* begin Records for processing *

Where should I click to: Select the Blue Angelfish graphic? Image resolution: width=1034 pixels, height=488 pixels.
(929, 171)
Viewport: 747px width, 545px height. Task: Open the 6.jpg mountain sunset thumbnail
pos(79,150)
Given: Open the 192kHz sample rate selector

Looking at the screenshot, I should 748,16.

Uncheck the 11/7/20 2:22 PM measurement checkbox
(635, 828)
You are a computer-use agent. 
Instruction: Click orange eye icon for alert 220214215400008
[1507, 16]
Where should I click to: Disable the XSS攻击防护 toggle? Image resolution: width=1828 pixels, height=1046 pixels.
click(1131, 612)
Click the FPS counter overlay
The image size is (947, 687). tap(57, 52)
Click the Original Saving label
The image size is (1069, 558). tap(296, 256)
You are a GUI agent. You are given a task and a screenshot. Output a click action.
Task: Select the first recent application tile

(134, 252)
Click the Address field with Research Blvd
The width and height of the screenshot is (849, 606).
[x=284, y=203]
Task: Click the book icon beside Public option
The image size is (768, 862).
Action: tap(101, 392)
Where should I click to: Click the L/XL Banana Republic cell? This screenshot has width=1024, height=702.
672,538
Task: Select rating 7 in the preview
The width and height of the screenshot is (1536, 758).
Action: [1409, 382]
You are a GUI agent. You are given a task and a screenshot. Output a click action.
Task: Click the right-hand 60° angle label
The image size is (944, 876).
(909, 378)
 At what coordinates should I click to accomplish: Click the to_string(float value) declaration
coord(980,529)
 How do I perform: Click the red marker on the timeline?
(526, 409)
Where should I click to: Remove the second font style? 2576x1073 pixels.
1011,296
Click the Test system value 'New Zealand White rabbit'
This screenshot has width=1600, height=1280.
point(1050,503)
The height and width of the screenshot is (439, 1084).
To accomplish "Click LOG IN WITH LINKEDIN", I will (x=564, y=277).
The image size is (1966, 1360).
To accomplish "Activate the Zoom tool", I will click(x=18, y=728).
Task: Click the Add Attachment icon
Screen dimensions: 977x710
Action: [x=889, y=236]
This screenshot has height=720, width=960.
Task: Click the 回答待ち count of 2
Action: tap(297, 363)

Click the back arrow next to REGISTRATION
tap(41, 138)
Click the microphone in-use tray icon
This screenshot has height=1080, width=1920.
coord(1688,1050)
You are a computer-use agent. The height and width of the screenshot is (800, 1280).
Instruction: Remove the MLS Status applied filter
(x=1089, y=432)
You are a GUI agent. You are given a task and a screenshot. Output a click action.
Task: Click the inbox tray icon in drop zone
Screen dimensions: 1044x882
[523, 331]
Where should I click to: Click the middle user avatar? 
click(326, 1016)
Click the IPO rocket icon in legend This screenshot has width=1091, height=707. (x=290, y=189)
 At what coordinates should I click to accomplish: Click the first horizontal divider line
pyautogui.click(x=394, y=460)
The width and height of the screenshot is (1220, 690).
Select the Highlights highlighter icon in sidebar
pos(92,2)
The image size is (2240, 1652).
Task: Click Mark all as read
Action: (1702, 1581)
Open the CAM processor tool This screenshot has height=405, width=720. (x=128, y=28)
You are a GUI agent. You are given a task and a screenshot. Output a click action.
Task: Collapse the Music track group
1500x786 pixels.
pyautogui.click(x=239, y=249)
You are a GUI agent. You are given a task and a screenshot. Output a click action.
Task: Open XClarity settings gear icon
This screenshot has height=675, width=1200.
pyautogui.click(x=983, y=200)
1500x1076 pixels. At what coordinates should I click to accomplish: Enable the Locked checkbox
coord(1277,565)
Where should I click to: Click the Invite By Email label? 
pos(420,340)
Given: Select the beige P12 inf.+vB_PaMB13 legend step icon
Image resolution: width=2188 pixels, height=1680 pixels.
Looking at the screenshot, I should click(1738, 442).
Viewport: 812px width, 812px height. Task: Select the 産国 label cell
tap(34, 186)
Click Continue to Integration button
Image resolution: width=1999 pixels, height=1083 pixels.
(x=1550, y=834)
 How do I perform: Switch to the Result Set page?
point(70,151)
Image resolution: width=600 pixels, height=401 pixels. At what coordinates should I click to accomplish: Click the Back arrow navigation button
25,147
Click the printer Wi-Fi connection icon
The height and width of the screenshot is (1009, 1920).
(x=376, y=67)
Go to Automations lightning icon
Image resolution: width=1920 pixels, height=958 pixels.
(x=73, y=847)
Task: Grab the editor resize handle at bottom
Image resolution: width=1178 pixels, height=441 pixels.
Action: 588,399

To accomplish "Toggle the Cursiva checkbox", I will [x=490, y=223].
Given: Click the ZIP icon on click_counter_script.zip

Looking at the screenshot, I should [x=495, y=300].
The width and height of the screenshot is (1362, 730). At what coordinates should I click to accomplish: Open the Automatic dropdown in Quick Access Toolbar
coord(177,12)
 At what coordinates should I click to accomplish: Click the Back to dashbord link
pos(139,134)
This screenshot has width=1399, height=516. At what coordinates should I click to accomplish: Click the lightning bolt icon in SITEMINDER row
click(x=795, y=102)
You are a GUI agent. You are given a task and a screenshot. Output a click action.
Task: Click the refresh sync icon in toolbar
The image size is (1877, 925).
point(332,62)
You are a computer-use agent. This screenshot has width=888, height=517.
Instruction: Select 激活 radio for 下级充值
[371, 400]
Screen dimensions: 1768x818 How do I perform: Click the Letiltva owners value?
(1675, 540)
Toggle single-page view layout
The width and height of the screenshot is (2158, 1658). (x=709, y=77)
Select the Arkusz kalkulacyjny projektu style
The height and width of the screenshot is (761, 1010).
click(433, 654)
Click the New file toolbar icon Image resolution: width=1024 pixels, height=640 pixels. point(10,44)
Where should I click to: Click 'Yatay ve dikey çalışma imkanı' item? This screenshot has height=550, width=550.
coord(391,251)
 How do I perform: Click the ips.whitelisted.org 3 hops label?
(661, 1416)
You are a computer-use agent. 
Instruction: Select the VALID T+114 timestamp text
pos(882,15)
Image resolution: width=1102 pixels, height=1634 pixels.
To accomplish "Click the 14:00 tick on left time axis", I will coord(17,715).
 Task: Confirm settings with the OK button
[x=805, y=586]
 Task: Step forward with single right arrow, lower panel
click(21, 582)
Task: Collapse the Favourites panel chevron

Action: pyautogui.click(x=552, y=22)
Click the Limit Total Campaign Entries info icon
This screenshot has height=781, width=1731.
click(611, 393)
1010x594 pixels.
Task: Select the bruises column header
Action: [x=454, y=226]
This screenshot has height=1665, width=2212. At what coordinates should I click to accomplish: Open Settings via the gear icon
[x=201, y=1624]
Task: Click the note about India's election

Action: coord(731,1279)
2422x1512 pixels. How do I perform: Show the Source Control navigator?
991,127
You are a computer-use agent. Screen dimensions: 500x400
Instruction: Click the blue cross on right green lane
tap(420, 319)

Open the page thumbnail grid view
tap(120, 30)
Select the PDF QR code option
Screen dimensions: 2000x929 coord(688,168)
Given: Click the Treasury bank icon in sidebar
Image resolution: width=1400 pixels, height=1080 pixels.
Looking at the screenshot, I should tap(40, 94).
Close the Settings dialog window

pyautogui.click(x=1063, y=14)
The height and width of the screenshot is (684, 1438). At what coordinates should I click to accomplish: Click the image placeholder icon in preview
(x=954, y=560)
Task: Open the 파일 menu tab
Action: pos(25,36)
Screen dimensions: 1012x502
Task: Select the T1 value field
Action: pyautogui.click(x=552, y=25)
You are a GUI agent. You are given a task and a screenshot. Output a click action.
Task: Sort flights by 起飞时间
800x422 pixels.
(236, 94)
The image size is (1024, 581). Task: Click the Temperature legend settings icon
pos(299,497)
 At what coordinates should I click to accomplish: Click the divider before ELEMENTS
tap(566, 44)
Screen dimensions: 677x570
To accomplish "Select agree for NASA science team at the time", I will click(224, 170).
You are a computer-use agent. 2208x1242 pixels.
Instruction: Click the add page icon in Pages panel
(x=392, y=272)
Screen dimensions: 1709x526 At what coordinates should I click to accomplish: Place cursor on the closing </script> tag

* end Records for processing *

Task prompt:
Recast the records from the line containing "1500x1076 pixels. At" through the line containing "(x=1550, y=834)" as a Markdown table with the columns Row and Line, numbering each row and leaving out any blank lines.

Output for this exercise:
| Row | Line |
|---|---|
| 1 | 1500x1076 pixels. At what coordinates should I click to accomplish: Enable the Locked checkbox |
| 2 | coord(1277,565) |
| 3 | Where should I click to: Click the Invite By Email label?  |
| 4 | pos(420,340) |
| 5 | Given: Select the beige P12 inf.+vB_PaMB13 legend step icon |
| 6 | Image resolution: width=2188 pixels, height=1680 pixels. |
| 7 | Looking at the screenshot, I should click(1738, 442). |
| 8 | Viewport: 812px width, 812px height. Task: Select the 産国 label cell |
| 9 | tap(34, 186) |
| 10 | Click Continue to Integration button |
| 11 | Image resolution: width=1999 pixels, height=1083 pixels. |
| 12 | (x=1550, y=834) |